***** Input data

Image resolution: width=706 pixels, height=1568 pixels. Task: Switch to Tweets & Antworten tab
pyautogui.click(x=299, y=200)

**********
***** Input data

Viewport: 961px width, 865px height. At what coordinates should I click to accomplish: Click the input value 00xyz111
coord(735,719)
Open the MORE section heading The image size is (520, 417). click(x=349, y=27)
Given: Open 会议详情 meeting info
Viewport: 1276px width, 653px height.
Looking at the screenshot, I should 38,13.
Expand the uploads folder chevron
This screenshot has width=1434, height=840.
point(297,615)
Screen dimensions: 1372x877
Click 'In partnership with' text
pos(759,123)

**********

▶ What you are asked to do: Report, from the entries above, each line where "Open" is found.

▶ Result of the task:
Open the MORE section heading The image size is (520, 417). click(x=349, y=27)
Given: Open 会议详情 meeting info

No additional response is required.